Levelling Out

Life carries on as normal, except all the decorations are removed. Like a Christmas tree pine left without baubles …

Our barometer tells it

Change from Fair, our barometer tells us. So what’s new? Level Two should be pretty easy to manage, even when festooned with frustrated plans and schemes.

rain beads

Cancelled gathered events and participations are removed from the calendar. Celebrations crossed out.

a bit of battered blue

Time both concertinas at the same time as it widens. The future promises a different day, a different season for the promised get togethers of all varieties. Life carries on as normal, except all the decorations are removed. Like a Christmas tree pine left without baubles, all the better to see its form and plain sense of existence.

weathered the winter, now waiting for Spring

Life quietens. You try not to show your annoyance, your disappointment, you reach for what patience hasn’t yet been used up. You resist buying more toilet paper than is necessary.

bowed to conditions

You find which supermarket aisle the face masks are located. You balk at the price. $50.00 for a box? But you need them. You are planning a ride on a bus. And home-made ones have become too ‘bandwagon-y’. You tend to avoid anything that turns ‘bandwagonish.’ You’ve always preferred to walk rather than take the hay wagon ride.

■ Aim 1: Reproduce the entries verbatim, from the very first one through the line that contains "The height and width of the screenshot is (508, 497).".

■ Records for processing:
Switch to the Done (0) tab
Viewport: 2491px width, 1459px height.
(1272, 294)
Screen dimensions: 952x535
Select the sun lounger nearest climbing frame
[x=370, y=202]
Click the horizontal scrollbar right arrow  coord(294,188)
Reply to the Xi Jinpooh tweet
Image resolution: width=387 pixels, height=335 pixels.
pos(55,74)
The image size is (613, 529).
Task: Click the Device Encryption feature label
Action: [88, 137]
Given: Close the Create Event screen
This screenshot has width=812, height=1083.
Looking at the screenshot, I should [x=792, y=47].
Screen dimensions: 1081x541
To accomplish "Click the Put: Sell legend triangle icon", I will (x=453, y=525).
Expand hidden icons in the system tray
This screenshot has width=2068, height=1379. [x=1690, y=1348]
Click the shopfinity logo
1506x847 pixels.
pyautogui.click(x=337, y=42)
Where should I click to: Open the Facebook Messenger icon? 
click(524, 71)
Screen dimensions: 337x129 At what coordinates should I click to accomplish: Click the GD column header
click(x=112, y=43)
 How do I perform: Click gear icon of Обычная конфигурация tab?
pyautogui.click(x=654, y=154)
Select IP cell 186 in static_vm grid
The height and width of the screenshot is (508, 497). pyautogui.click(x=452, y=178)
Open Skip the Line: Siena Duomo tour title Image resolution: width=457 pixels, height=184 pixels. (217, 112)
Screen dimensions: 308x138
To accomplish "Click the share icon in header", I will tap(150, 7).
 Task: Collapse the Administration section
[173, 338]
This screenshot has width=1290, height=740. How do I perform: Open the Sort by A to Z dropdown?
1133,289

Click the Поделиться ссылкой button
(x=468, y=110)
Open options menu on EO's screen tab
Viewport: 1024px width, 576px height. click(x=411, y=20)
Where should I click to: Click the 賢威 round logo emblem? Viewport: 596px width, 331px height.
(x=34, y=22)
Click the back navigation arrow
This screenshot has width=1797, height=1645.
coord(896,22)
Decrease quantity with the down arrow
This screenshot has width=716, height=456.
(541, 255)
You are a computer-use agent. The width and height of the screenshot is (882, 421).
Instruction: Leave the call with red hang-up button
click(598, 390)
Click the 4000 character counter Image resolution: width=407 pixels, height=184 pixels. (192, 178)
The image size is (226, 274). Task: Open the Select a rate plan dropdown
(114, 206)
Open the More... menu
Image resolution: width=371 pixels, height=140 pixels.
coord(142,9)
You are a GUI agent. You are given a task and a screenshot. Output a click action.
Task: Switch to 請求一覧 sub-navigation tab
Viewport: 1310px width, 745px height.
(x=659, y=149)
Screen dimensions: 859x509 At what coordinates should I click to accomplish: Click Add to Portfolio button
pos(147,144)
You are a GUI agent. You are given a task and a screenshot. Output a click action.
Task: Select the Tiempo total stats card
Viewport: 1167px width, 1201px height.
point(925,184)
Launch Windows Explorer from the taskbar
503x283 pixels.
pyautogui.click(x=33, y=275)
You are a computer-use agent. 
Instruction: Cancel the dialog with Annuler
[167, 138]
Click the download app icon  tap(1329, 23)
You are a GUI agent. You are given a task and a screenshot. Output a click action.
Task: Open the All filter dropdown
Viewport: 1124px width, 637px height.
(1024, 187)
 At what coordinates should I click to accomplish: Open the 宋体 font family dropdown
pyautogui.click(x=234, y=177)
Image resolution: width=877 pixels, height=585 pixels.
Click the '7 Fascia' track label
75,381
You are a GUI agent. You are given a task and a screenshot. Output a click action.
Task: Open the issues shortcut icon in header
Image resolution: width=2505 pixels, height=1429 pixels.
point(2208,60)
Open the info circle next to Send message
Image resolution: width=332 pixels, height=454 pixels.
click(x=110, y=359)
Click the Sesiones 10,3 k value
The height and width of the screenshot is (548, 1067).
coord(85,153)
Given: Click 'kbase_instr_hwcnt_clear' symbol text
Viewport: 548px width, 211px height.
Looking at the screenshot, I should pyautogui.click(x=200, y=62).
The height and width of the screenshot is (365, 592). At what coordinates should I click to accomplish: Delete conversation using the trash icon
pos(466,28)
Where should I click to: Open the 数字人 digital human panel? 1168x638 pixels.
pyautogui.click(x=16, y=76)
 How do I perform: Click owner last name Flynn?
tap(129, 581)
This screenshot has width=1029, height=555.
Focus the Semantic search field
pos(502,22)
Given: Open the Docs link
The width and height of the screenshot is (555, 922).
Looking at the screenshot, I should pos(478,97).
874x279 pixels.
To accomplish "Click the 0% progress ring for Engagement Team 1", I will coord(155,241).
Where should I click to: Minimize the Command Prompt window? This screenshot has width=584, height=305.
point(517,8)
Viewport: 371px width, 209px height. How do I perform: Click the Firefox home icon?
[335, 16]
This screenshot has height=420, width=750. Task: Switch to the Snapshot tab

■ Aim 2: In the piece titled "Levelling Out," what price for a box of face masks is given?

■ Exercise result 1:
Switch to the Done (0) tab
Viewport: 2491px width, 1459px height.
(1272, 294)
Screen dimensions: 952x535
Select the sun lounger nearest climbing frame
[x=370, y=202]
Click the horizontal scrollbar right arrow  coord(294,188)
Reply to the Xi Jinpooh tweet
Image resolution: width=387 pixels, height=335 pixels.
pos(55,74)
The image size is (613, 529).
Task: Click the Device Encryption feature label
Action: [88, 137]
Given: Close the Create Event screen
This screenshot has width=812, height=1083.
Looking at the screenshot, I should [x=792, y=47].
Screen dimensions: 1081x541
To accomplish "Click the Put: Sell legend triangle icon", I will (x=453, y=525).
Expand hidden icons in the system tray
This screenshot has width=2068, height=1379. [x=1690, y=1348]
Click the shopfinity logo
1506x847 pixels.
pyautogui.click(x=337, y=42)
Where should I click to: Open the Facebook Messenger icon? 
click(524, 71)
Screen dimensions: 337x129 At what coordinates should I click to accomplish: Click the GD column header
click(x=112, y=43)
 How do I perform: Click gear icon of Обычная конфигурация tab?
pyautogui.click(x=654, y=154)
Select IP cell 186 in static_vm grid
The height and width of the screenshot is (508, 497). pyautogui.click(x=452, y=178)

■ Exercise result 2: $50.00 for a box.